You can convert your own font to SVG with
http://fontforge.sourceforge.net/ or use the included LinLibertine,
Bitstream.
Features
Complete implementation of the features that fontforge produces (but
not the complete SVG format):
- Kerning (e.g. the two characters in “VA” have a shorter distance than in “VV”)
- Unicode
- Ligatures
- Text boxes with syntax highlighting
XML speed issues can be solved by trimming the svg file to only those
characters that are used (or maybe binary xml one day)

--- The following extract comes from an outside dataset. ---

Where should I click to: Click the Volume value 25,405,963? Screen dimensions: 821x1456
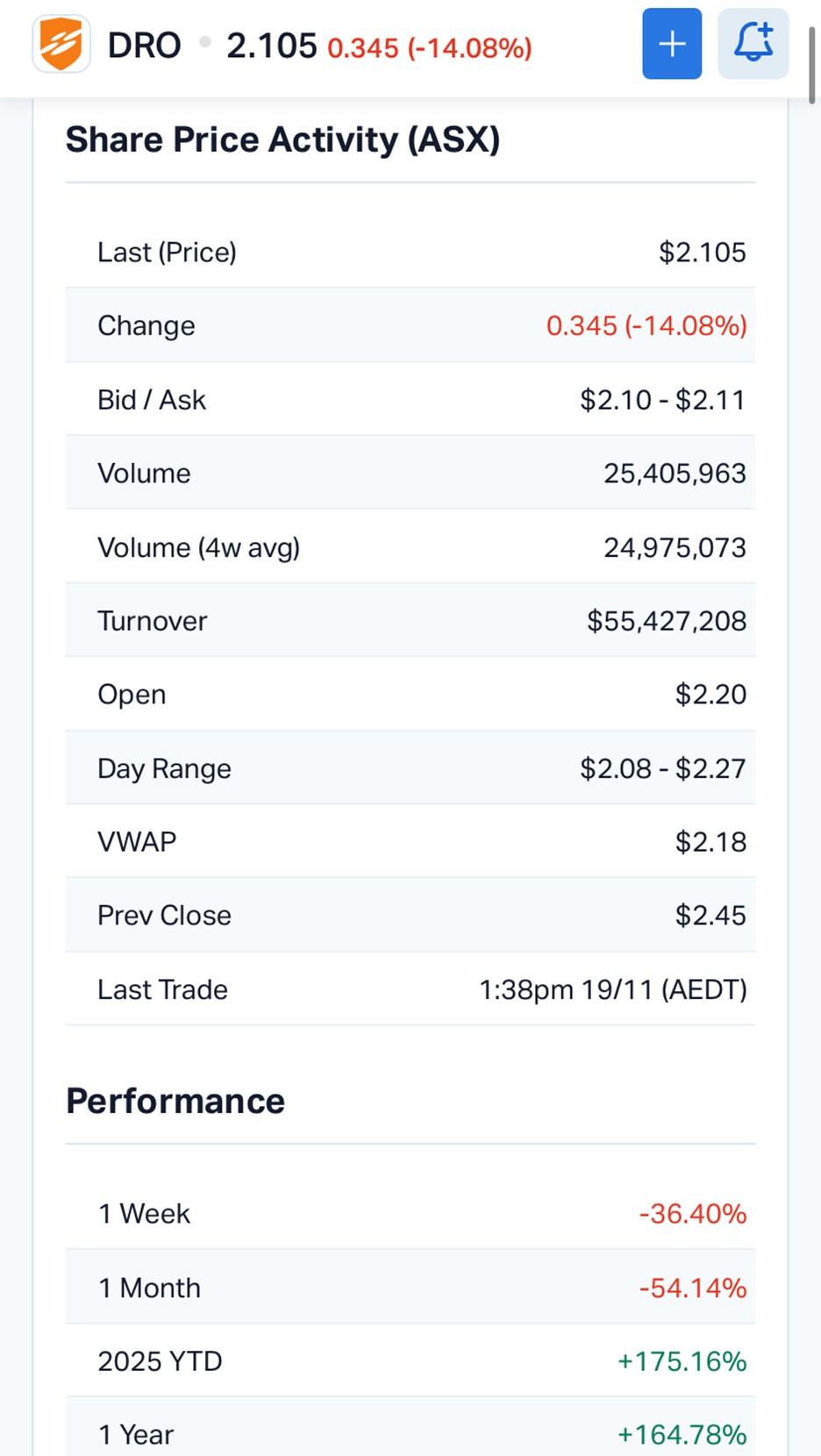(675, 474)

Version 1.0 of this library supports texturing which would only make
sense in a Diagrams Backend that does rasterization in Haskell.
Example
{-# LANGUAGE NoMonomorphismRestriction #-}
import Diagrams.Prelude
import Diagrams.Backend.Cairo.CmdLine
import Graphics.SVGFonts
main = defaultMain ( (text' "Hello World") <> (rect 8 1) # alignBL )
text' t = stroke (textSVG t 1) # fc purple # fillRule EvenOdd
text'' t = stroke (textSVG_ (TextOpts lin INSIDE_H KERN True 1 1) t)
# fc purple # fillRule EvenOdd
-- using a local font
text''' t = do
font <- loadFont "path/to/font.xml"
return $ stroke (textSVG' (TextOpts font INSIDE_H KERN False 1 1) t)
Usage
Convert your favourite font (i.e. .ttf) into a .svg file with
fontforge (the menu item under “Save All”). If a font converted on
your own doesn’t work, try the repair options, and if this still
doesn’t work edit the file by hand or tell me. Remember that a lot of
fonts are not allowed to be distributed freely.